---
name: tai-ch111-testing-mcp-integrations
description: 'Apply chapter 111 of Testing AI, Testing MCP Integrations, as a workflow for evaluating AI and non-deterministic systems. Use for test planning, eval design, quality review, release evidence, examples, or coaching related to testing mcp integrations.'
---

# Testing MCP Integrations

Skill name: `tai-ch111-testing-mcp-integrations`

Based on **Testing AI: Engineering Confidence in AI Systems** by **Jason Arbon**.

## Purpose

MCP turns tools, files, and services into model-accessible capabilities. That makes it a quality
and security boundary.

## Use This Workflow

- Identify the AI behavior or release decision being evaluated.
- Define realistic cases, slices, unacceptable outcomes, and evidence needed for confidence.
- Choose measurements that match the risk: rubric scores, samples, intervals, traces, human review, deterministic checks, or production monitors.
- Report uncertainty, severe failures, and decision impact instead of only a pass/fail result.

## Key Guidance

The Model Context Protocol, or MCP, gives AI systems a standardized way to discover and use
tools, resources, prompts, files, and services.
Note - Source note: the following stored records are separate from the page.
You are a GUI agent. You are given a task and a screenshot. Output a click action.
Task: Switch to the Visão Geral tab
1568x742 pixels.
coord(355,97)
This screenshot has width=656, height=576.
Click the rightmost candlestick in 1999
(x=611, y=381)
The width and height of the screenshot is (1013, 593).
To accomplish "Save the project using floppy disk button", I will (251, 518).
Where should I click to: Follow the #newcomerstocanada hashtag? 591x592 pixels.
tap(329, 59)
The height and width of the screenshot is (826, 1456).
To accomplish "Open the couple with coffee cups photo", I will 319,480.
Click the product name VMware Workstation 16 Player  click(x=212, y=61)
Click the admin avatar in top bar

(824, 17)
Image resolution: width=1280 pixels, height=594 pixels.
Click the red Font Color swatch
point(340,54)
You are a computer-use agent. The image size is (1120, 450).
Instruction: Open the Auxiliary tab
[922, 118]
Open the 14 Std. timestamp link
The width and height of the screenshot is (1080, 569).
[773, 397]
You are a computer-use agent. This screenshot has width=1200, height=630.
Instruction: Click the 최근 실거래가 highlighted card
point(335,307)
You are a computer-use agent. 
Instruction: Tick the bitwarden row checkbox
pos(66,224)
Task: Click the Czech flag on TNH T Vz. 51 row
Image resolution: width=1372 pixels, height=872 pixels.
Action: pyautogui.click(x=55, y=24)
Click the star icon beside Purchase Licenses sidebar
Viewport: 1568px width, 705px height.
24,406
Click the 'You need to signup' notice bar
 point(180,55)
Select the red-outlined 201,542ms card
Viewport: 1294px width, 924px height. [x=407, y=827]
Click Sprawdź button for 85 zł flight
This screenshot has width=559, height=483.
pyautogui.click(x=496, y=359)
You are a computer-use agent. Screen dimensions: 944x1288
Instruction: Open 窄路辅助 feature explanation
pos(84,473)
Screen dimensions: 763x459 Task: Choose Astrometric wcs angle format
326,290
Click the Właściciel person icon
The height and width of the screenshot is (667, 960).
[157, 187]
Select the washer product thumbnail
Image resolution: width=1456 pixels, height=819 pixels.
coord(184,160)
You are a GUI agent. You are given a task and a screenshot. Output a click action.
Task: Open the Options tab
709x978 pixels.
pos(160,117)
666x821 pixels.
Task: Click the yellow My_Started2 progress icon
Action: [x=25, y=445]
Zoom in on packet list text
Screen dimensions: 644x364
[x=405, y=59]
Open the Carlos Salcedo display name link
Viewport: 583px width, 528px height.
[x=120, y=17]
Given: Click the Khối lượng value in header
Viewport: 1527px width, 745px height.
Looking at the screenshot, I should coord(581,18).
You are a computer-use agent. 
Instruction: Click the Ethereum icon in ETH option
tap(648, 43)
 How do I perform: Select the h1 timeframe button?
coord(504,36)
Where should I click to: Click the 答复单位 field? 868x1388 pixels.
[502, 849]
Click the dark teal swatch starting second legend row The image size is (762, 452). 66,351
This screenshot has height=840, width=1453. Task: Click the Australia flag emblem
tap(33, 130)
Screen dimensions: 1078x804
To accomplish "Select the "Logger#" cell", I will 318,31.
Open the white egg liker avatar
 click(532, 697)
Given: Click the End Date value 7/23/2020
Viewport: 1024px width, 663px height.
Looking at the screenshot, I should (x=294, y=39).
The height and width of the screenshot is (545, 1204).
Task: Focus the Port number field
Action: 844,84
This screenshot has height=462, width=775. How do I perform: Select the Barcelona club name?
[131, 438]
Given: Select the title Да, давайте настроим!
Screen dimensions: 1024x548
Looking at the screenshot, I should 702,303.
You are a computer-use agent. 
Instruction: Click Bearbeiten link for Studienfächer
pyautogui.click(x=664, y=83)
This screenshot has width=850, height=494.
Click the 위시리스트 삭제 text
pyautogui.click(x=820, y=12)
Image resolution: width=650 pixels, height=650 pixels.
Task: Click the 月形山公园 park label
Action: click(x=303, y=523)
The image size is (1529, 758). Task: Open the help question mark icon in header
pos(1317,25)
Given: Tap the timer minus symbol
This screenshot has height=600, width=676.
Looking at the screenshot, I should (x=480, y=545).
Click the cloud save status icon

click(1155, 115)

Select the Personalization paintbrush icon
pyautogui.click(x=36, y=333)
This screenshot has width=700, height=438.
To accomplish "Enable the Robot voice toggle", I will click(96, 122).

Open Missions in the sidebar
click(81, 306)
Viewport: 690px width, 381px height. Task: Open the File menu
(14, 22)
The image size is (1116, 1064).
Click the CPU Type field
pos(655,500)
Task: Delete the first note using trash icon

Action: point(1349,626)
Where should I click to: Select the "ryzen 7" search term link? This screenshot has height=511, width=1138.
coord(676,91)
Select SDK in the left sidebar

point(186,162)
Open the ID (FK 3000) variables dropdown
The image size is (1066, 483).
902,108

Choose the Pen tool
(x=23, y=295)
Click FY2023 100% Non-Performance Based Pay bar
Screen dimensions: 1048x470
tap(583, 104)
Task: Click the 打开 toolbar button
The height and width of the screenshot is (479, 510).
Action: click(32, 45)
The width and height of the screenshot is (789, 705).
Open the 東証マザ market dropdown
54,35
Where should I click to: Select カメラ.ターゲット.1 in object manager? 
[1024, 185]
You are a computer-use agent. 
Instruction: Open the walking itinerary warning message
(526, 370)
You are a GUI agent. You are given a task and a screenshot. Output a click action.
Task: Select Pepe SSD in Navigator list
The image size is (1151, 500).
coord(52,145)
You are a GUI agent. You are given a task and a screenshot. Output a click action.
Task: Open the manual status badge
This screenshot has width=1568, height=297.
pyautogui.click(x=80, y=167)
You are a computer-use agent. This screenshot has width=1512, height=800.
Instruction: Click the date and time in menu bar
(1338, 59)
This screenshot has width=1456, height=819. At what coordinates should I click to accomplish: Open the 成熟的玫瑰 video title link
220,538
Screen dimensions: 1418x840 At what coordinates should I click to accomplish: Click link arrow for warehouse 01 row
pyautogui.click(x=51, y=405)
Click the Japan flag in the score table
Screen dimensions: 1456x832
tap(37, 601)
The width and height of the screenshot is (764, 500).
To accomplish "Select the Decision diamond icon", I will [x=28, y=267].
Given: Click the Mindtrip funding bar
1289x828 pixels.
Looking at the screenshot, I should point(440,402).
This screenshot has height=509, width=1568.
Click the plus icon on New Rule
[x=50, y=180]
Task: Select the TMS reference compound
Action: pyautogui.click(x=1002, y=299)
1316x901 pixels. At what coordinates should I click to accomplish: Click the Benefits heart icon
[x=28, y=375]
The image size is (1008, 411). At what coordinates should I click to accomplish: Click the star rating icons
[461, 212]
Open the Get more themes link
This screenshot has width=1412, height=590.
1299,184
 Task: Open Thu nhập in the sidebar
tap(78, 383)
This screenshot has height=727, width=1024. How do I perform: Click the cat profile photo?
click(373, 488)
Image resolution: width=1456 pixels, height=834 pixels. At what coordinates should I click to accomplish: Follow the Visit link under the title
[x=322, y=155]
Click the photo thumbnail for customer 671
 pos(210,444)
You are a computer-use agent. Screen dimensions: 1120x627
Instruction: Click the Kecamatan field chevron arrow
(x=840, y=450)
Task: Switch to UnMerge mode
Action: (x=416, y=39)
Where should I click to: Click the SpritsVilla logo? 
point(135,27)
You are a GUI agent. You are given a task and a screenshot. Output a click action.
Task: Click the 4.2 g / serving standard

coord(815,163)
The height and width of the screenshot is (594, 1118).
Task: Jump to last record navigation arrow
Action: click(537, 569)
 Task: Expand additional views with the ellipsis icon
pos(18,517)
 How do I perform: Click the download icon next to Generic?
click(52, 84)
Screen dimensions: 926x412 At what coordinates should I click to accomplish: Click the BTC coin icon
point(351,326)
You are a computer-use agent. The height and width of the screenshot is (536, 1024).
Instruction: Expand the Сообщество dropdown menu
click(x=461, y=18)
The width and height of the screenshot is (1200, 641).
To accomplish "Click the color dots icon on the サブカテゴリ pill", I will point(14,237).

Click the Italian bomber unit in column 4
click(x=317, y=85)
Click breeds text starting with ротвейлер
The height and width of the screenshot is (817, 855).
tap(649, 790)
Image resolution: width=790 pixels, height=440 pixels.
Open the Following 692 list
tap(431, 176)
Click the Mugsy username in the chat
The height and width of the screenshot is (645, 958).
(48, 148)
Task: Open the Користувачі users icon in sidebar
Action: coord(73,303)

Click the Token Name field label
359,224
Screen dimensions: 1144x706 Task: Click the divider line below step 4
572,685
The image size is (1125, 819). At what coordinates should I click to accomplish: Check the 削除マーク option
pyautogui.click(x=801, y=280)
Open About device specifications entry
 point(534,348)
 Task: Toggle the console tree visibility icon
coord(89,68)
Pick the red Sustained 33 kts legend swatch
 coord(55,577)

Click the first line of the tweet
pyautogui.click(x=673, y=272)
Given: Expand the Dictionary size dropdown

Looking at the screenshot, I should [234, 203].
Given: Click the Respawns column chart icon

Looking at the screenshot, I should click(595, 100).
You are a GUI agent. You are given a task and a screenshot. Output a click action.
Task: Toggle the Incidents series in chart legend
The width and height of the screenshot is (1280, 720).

That is powerful because it lets LLM-powered
products connect to real work. It is risky for the same reason. When a model can call a tool,
read a resource, or pass data into an external system, the test surface expands. The quality
question is no longer only whether the model wrote a good answer. It is whether the model
discovered the right capability, passed valid arguments, respected permissions, handled errors,
protected data, and produced a useful result.

## Apply The Approach

Create representative cases, score them with explicit criteria, review severe failures separately, report uncertainty, and connect the evidence to a concrete decision.

## Expert Notes

At expert level, MCP testing combines API contract tests, authorization tests, prompt-injection
tests, trace validation, schema fuzzing, tool-selection evals, and production monitoring. The
MCP layer should be boring, observable, and constrained.